▶ [Problem statement] From the first line to the last, give the data again exactly.

▶ [Task input]
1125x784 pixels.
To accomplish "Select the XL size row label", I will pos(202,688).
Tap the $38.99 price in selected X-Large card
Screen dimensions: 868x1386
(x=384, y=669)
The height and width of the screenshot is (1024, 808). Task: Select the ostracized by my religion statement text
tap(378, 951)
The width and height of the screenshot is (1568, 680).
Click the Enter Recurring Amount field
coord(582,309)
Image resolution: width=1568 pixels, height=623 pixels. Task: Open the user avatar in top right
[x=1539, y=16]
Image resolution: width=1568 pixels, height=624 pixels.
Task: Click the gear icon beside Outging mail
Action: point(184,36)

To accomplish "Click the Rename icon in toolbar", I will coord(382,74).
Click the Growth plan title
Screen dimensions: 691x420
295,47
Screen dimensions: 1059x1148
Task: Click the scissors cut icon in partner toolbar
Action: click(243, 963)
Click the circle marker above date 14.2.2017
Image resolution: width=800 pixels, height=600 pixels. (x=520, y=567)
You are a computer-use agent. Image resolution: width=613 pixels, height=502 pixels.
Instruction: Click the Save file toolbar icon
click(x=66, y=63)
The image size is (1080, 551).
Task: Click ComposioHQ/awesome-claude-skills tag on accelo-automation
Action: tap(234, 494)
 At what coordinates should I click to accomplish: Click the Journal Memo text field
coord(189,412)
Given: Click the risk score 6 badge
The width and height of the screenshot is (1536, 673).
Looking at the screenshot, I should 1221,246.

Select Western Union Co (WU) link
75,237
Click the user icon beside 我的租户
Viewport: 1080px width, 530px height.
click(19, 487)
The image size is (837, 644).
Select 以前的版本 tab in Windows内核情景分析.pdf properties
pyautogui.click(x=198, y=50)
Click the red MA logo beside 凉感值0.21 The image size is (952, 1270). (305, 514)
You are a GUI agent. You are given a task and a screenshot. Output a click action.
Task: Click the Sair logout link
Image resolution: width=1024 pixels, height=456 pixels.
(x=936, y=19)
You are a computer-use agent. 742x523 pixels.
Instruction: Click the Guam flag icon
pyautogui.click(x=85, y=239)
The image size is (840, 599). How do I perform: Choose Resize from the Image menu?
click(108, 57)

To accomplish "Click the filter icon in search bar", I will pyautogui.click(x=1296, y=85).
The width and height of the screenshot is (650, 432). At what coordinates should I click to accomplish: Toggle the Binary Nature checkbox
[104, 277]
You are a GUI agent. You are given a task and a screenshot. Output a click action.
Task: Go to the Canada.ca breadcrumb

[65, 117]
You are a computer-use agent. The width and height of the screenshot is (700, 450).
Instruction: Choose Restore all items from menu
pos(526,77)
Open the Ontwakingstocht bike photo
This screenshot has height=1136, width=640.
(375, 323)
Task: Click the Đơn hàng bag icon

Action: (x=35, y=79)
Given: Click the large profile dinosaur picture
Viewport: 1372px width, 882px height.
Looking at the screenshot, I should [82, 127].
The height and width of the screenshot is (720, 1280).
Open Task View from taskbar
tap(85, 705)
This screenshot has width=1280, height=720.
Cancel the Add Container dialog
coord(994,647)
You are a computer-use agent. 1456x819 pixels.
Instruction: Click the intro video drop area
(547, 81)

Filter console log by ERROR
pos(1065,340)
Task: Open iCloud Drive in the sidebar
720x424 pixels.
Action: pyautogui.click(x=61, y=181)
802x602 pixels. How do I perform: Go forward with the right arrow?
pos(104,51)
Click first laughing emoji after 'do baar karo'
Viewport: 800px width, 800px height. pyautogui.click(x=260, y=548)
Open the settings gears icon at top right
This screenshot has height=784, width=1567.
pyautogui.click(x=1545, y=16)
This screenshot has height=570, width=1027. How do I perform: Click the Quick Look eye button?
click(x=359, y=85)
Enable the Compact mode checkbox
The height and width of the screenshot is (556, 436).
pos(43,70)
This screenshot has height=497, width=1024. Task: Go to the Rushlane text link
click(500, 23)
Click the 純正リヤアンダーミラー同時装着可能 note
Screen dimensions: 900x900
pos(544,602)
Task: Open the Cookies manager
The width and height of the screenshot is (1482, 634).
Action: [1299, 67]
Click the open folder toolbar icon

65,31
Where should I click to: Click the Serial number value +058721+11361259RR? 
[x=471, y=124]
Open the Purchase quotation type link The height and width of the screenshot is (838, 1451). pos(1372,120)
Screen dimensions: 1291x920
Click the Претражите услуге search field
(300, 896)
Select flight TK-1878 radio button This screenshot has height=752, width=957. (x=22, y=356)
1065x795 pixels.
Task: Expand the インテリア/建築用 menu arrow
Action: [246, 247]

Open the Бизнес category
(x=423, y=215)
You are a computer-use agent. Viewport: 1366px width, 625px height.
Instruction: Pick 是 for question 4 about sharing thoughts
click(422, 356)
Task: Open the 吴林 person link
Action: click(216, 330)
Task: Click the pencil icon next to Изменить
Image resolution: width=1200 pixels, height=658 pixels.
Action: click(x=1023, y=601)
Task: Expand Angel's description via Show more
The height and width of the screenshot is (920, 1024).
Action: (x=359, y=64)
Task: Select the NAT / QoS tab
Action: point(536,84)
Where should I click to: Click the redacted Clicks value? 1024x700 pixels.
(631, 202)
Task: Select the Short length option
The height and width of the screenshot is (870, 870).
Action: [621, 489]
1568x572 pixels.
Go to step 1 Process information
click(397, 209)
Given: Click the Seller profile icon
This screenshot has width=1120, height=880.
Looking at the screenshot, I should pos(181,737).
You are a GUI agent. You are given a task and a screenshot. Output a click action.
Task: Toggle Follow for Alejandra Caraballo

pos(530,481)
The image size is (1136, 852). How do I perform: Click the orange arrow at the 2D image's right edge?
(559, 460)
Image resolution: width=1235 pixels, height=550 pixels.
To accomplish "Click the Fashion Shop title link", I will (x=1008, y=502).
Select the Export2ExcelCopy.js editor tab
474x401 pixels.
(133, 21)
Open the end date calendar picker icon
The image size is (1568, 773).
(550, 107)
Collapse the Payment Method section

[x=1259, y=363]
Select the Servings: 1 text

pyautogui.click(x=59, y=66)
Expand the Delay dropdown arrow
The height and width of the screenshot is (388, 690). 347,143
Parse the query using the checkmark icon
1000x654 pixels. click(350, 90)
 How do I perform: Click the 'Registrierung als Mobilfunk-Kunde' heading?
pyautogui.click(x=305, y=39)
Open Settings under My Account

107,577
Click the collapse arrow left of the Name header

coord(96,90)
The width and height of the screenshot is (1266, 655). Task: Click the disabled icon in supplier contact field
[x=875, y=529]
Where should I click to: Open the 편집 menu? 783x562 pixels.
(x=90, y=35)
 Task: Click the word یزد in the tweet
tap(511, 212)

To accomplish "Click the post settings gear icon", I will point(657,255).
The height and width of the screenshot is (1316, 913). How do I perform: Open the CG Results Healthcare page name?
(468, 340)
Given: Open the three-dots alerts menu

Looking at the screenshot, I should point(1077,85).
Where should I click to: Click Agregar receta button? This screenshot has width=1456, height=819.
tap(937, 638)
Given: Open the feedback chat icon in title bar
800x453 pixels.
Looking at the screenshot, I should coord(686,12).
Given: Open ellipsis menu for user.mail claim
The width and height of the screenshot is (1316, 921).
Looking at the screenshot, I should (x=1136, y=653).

▶ [Exercise result]
1125x784 pixels.
To accomplish "Select the XL size row label", I will pos(202,688).
Tap the $38.99 price in selected X-Large card
Screen dimensions: 868x1386
(x=384, y=669)
The height and width of the screenshot is (1024, 808). Task: Select the ostracized by my religion statement text
tap(378, 951)
The width and height of the screenshot is (1568, 680).
Click the Enter Recurring Amount field
coord(582,309)
Image resolution: width=1568 pixels, height=623 pixels. Task: Open the user avatar in top right
[x=1539, y=16]
Image resolution: width=1568 pixels, height=624 pixels.
Task: Click the gear icon beside Outging mail
Action: point(184,36)

To accomplish "Click the Rename icon in toolbar", I will coord(382,74).
Click the Growth plan title
Screen dimensions: 691x420
295,47
Screen dimensions: 1059x1148
Task: Click the scissors cut icon in partner toolbar
Action: click(243, 963)
Click the circle marker above date 14.2.2017
Image resolution: width=800 pixels, height=600 pixels. (x=520, y=567)
You are a computer-use agent. Image resolution: width=613 pixels, height=502 pixels.
Instruction: Click the Save file toolbar icon
click(x=66, y=63)
The image size is (1080, 551).
Task: Click ComposioHQ/awesome-claude-skills tag on accelo-automation
Action: tap(234, 494)
 At what coordinates should I click to accomplish: Click the Journal Memo text field
coord(189,412)
Given: Click the risk score 6 badge
The width and height of the screenshot is (1536, 673).
Looking at the screenshot, I should 1221,246.

Select Western Union Co (WU) link
75,237
Click the user icon beside 我的租户
Viewport: 1080px width, 530px height.
click(19, 487)
The image size is (837, 644).
Select 以前的版本 tab in Windows内核情景分析.pdf properties
pyautogui.click(x=198, y=50)
Click the red MA logo beside 凉感值0.21 The image size is (952, 1270). (305, 514)
You are a GUI agent. You are given a task and a screenshot. Output a click action.
Task: Click the Sair logout link
Image resolution: width=1024 pixels, height=456 pixels.
(x=936, y=19)
You are a computer-use agent. 742x523 pixels.
Instruction: Click the Guam flag icon
pyautogui.click(x=85, y=239)
The image size is (840, 599). How do I perform: Choose Resize from the Image menu?
click(108, 57)

To accomplish "Click the filter icon in search bar", I will pyautogui.click(x=1296, y=85).
The width and height of the screenshot is (650, 432). At what coordinates should I click to accomplish: Toggle the Binary Nature checkbox
[104, 277]
You are a GUI agent. You are given a task and a screenshot. Output a click action.
Task: Go to the Canada.ca breadcrumb

[65, 117]
You are a computer-use agent. The width and height of the screenshot is (700, 450).
Instruction: Choose Restore all items from menu
pos(526,77)
Open the Ontwakingstocht bike photo
This screenshot has height=1136, width=640.
(375, 323)
Task: Click the Đơn hàng bag icon

Action: (x=35, y=79)
Given: Click the large profile dinosaur picture
Viewport: 1372px width, 882px height.
Looking at the screenshot, I should [82, 127].
The height and width of the screenshot is (720, 1280).
Open Task View from taskbar
tap(85, 705)
This screenshot has width=1280, height=720.
Cancel the Add Container dialog
coord(994,647)
You are a computer-use agent. 1456x819 pixels.
Instruction: Click the intro video drop area
(547, 81)

Filter console log by ERROR
pos(1065,340)
Task: Open iCloud Drive in the sidebar
720x424 pixels.
Action: pyautogui.click(x=61, y=181)
802x602 pixels. How do I perform: Go forward with the right arrow?
pos(104,51)
Click first laughing emoji after 'do baar karo'
Viewport: 800px width, 800px height. pyautogui.click(x=260, y=548)
Open the settings gears icon at top right
This screenshot has height=784, width=1567.
pyautogui.click(x=1545, y=16)
This screenshot has height=570, width=1027. How do I perform: Click the Quick Look eye button?
click(x=359, y=85)
Enable the Compact mode checkbox
The height and width of the screenshot is (556, 436).
pos(43,70)
This screenshot has height=497, width=1024. Task: Go to the Rushlane text link
click(500, 23)
Click the 純正リヤアンダーミラー同時装着可能 note
Screen dimensions: 900x900
pos(544,602)
Task: Open the Cookies manager
The width and height of the screenshot is (1482, 634).
Action: [1299, 67]
Click the open folder toolbar icon

65,31
Where should I click to: Click the Serial number value +058721+11361259RR? 
[x=471, y=124]
Open the Purchase quotation type link The height and width of the screenshot is (838, 1451). pos(1372,120)
Screen dimensions: 1291x920
Click the Претражите услуге search field
(300, 896)
Select flight TK-1878 radio button This screenshot has height=752, width=957. (x=22, y=356)
1065x795 pixels.
Task: Expand the インテリア/建築用 menu arrow
Action: [246, 247]

Open the Бизнес category
(x=423, y=215)
You are a computer-use agent. Viewport: 1366px width, 625px height.
Instruction: Pick 是 for question 4 about sharing thoughts
click(422, 356)
Task: Open the 吴林 person link
Action: click(216, 330)
Task: Click the pencil icon next to Изменить
Image resolution: width=1200 pixels, height=658 pixels.
Action: click(x=1023, y=601)
Task: Expand Angel's description via Show more
The height and width of the screenshot is (920, 1024).
Action: (x=359, y=64)
Task: Select the NAT / QoS tab
Action: point(536,84)
Where should I click to: Click the redacted Clicks value? 1024x700 pixels.
(631, 202)
Task: Select the Short length option
The height and width of the screenshot is (870, 870).
Action: [621, 489]
1568x572 pixels.
Go to step 1 Process information
click(397, 209)
Given: Click the Seller profile icon
This screenshot has width=1120, height=880.
Looking at the screenshot, I should pos(181,737).
You are a GUI agent. You are given a task and a screenshot. Output a click action.
Task: Toggle Follow for Alejandra Caraballo

pos(530,481)
The image size is (1136, 852). How do I perform: Click the orange arrow at the 2D image's right edge?
(559, 460)
Image resolution: width=1235 pixels, height=550 pixels.
To accomplish "Click the Fashion Shop title link", I will (x=1008, y=502).
Select the Export2ExcelCopy.js editor tab
474x401 pixels.
(133, 21)
Open the end date calendar picker icon
The image size is (1568, 773).
(550, 107)
Collapse the Payment Method section

[x=1259, y=363]
Select the Servings: 1 text

pyautogui.click(x=59, y=66)
Expand the Delay dropdown arrow
The height and width of the screenshot is (388, 690). 347,143
Parse the query using the checkmark icon
1000x654 pixels. click(350, 90)
 How do I perform: Click the 'Registrierung als Mobilfunk-Kunde' heading?
pyautogui.click(x=305, y=39)
Open Settings under My Account

107,577
Click the collapse arrow left of the Name header

coord(96,90)
The width and height of the screenshot is (1266, 655). Task: Click the disabled icon in supplier contact field
[x=875, y=529]
Where should I click to: Open the 편집 menu? 783x562 pixels.
(x=90, y=35)
 Task: Click the word یزد in the tweet
tap(511, 212)

To accomplish "Click the post settings gear icon", I will point(657,255).
The height and width of the screenshot is (1316, 913). How do I perform: Open the CG Results Healthcare page name?
(468, 340)
Given: Open the three-dots alerts menu

Looking at the screenshot, I should point(1077,85).
Where should I click to: Click Agregar receta button? This screenshot has width=1456, height=819.
tap(937, 638)
Given: Open the feedback chat icon in title bar
800x453 pixels.
Looking at the screenshot, I should coord(686,12).
Given: Open ellipsis menu for user.mail claim
The width and height of the screenshot is (1316, 921).
Looking at the screenshot, I should (x=1136, y=653).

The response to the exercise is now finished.